── TEKS BACAAN

Thursday, 27 May 2010

Nikah Menurut Syari'at Islam

1.     Pendahuluan
Salah satu ajaran yang penting dalam Islam adalah pernikahan (perkawinan). Begitu pentingnya ajaran tentang pernikahan tersebut sehingga dalam Alquran terdapat sejumlah ayat baik secara langsung maupun tidak langsung berbicara mengenai masalah pernikahan dimaksud ( al – Baqi, 1987: 332-333 dan 718). Nikah artinya menghimpun atau mengumpulkan. Salah satu upaya untuk menyalurkan naluri seksual suami istri dalam rumah tangga sekaligus sarana untuk menghasilkan keturunan yang dapat menjamin kelangsungan eksistensi manusia di atas bumi. Keberadaan nikah itu sejalan dengan lahirnya manusia di atas bumi dan merupakan fitrah manusia yang diberikan Allah SWT terhadap hamba-Nya.
Oleh karena itu, dalam pembahasan singkat berikut akan dijelaskan secara global tentang (1) konsep pernikahan dalam Al-quran dan (2) bagaimana kaum muslimin mengembangkan konsep untuk menjaga dan melanggengkan pernikahan tersebut yang tertuang dalam perundang-undangan mereka dewasa ini.

2.        Pengertian
Dalam Al-Quran ada dua kata kunci yang menunjukkan konsep pernikahan, yaitu zawwaja dan kata derivasinya berjumlah lebih kurang dalam 20 ayat dan nakaha dan kata derivasinya sebanyak lebih kurang dalam 17 ayat (Al-Baqi 1987: 332-333 dan 718).Yang dimaksud dengan nikah dalam konteks pembicaraan ini adalah ikatan (aqad )perkawinan ( al – Asfihani, Tanpa Tahun : 220 dan 526). Perlu pula dikemukakan bahwa Ibnu Jini pernah bertanya kepada Ali mengenai arti ucapan mereka nakaha al-mar ah, Dia menjawab : “orang-orang Arab menggunakan kata nakaha dalam konteks yang berbeda, sehingga maknanya dapat dipisahkan secara halus, agar tidak menyebabkan kesimpangsiuran. Kalau mereka mengatakan nakaha fulan fulanah, yang dimaksud adalah ia menjalin ikatan perkawinan dengan seorang wanita. Akan tetapi apabila mereka mengatakan nakaha imraatahu, yang mereka maksudkan tidak lain adalah persetubuhan (Razi, Juz VI : 59). Lebih jauh lagi al – Karkhi berkata bahwa yang dimaksud dengan nikah adalah ikatan perkawinan, bukan persetubuhan. Dengan demikian bahwa sama sekali tidak pernah disebutkan dalam Al-Quran kata nikah dengan arti wati’, karena Al – Quran menggunakan kinayah. Penggunaan kinayah tersebut termasuk gaya bahasa yang halus ( al-Sabuni, Tanpa Tahun, I : 285).

────
── DAFTAR YANG DISEDIAKAN

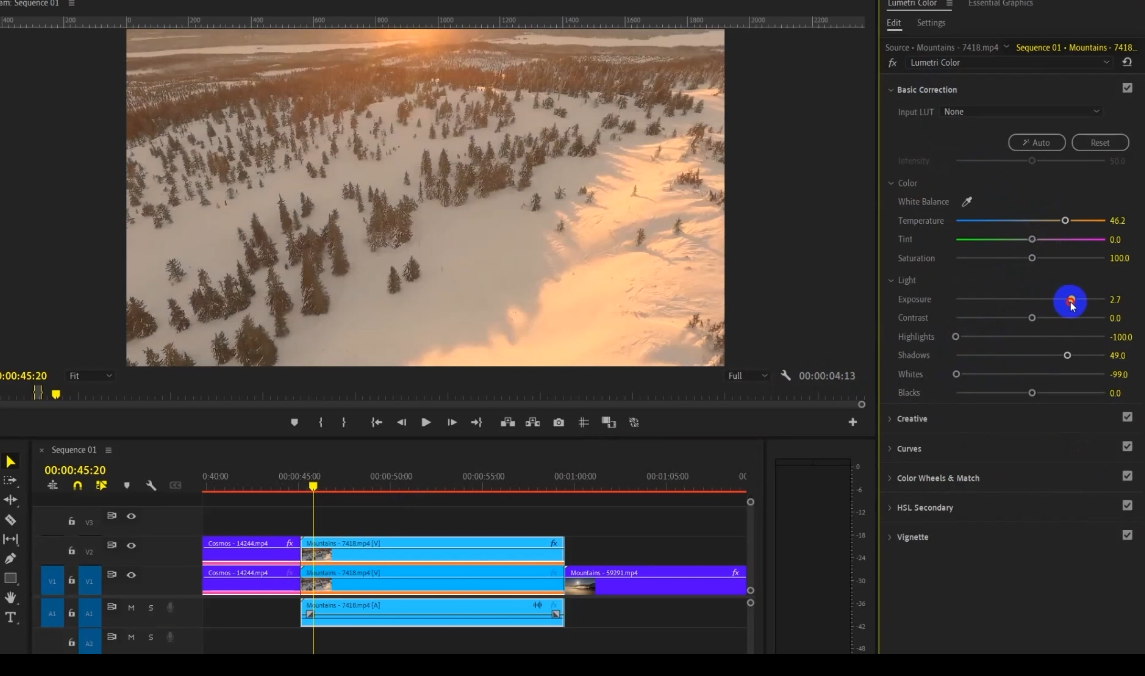This screenshot has width=1145, height=676.
Task: Click the Export Frame camera icon
Action: click(558, 423)
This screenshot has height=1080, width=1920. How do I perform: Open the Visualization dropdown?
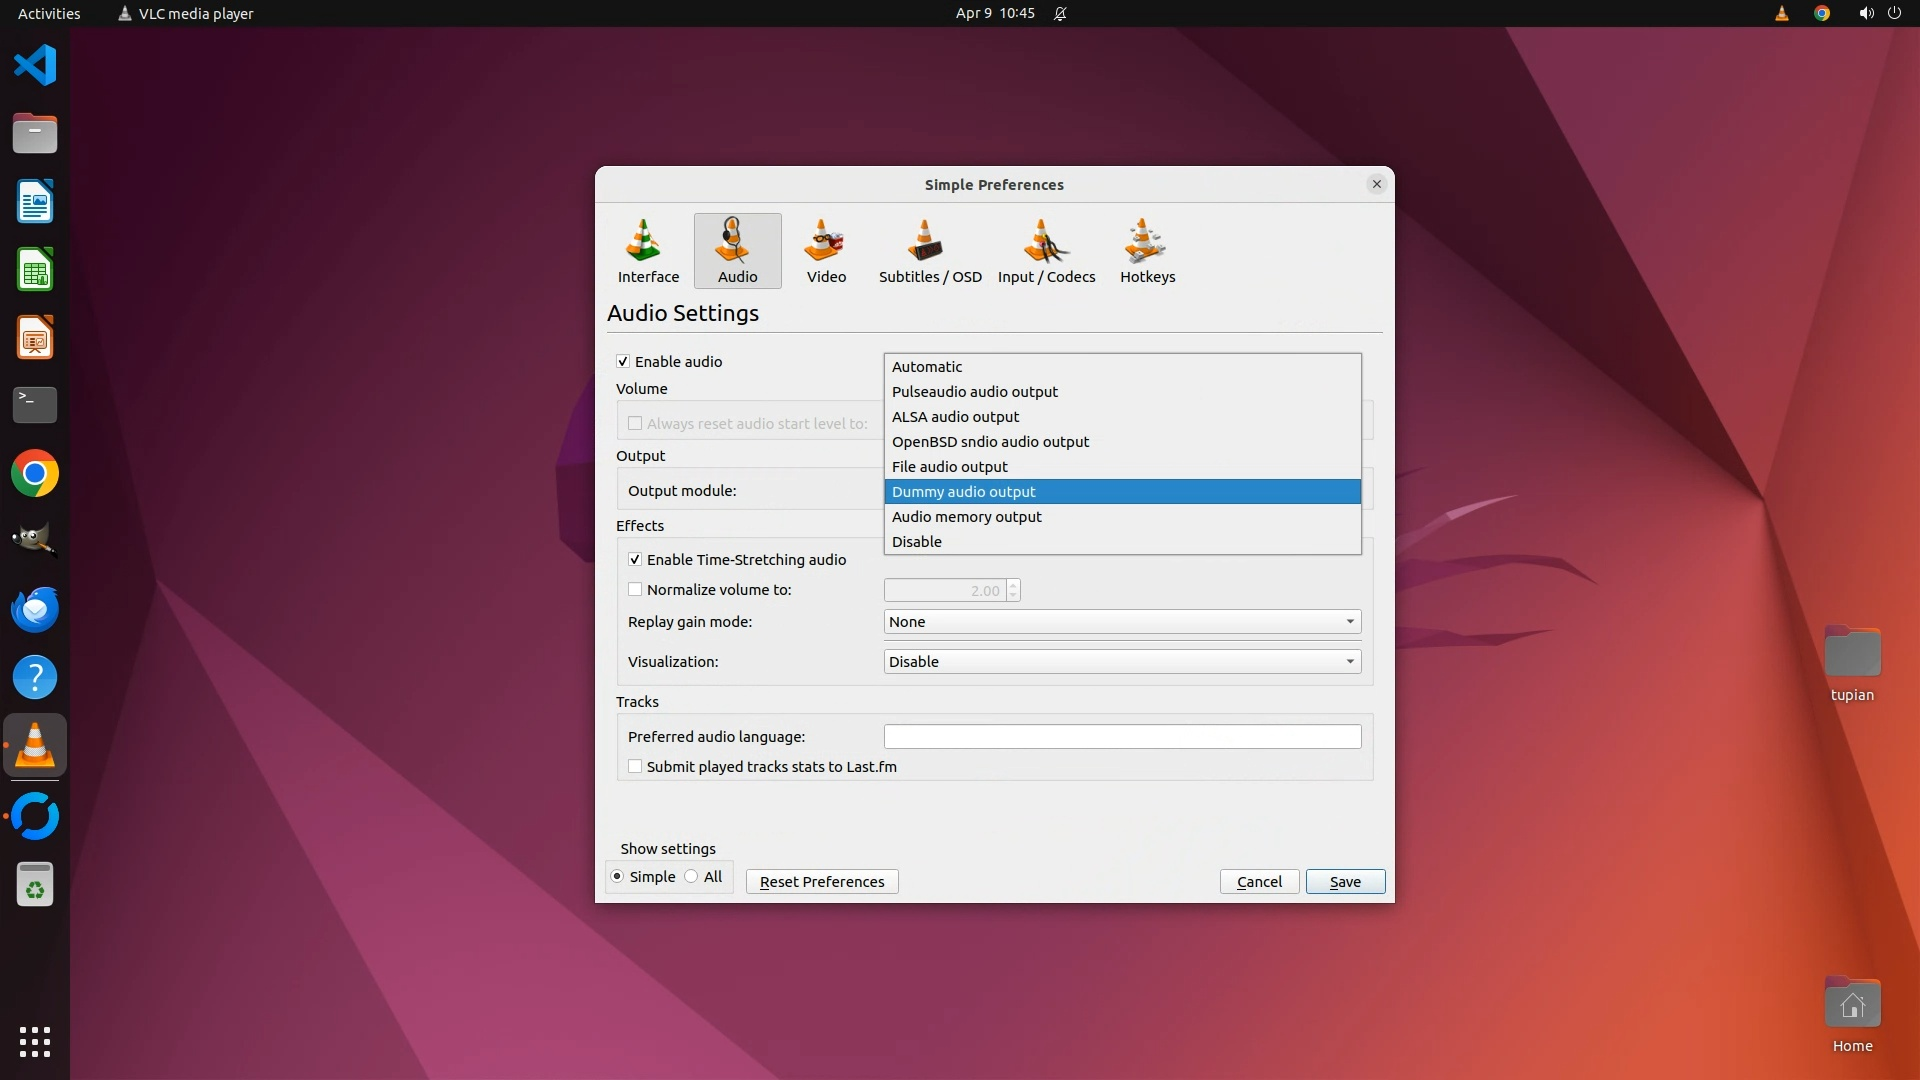(x=1121, y=662)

────

TUJUAN TUGAS -> Salin kembali bagian dari bacaan tentang nikah menurut syariat Islam, mulai dari "1.     Pendahuluan" dan terus hingga "SWT terhadap hamba-Nya.", tanpa mengubah satu kata pun.

JAWABAN TERTULIS ->
1.     Pendahuluan
Salah satu ajaran yang penting dalam Islam adalah pernikahan (perkawinan). Begitu pentingnya ajaran tentang pernikahan tersebut sehingga dalam Alquran terdapat sejumlah ayat baik secara langsung maupun tidak langsung berbicara mengenai masalah pernikahan dimaksud ( al – Baqi, 1987: 332-333 dan 718). Nikah artinya menghimpun atau mengumpulkan. Salah satu upaya untuk menyalurkan naluri seksual suami istri dalam rumah tangga sekaligus sarana untuk menghasilkan keturunan yang dapat menjamin kelangsungan eksistensi manusia di atas bumi. Keberadaan nikah itu sejalan dengan lahirnya manusia di atas bumi dan merupakan fitrah manusia yang diberikan Allah SWT terhadap hamba-Nya.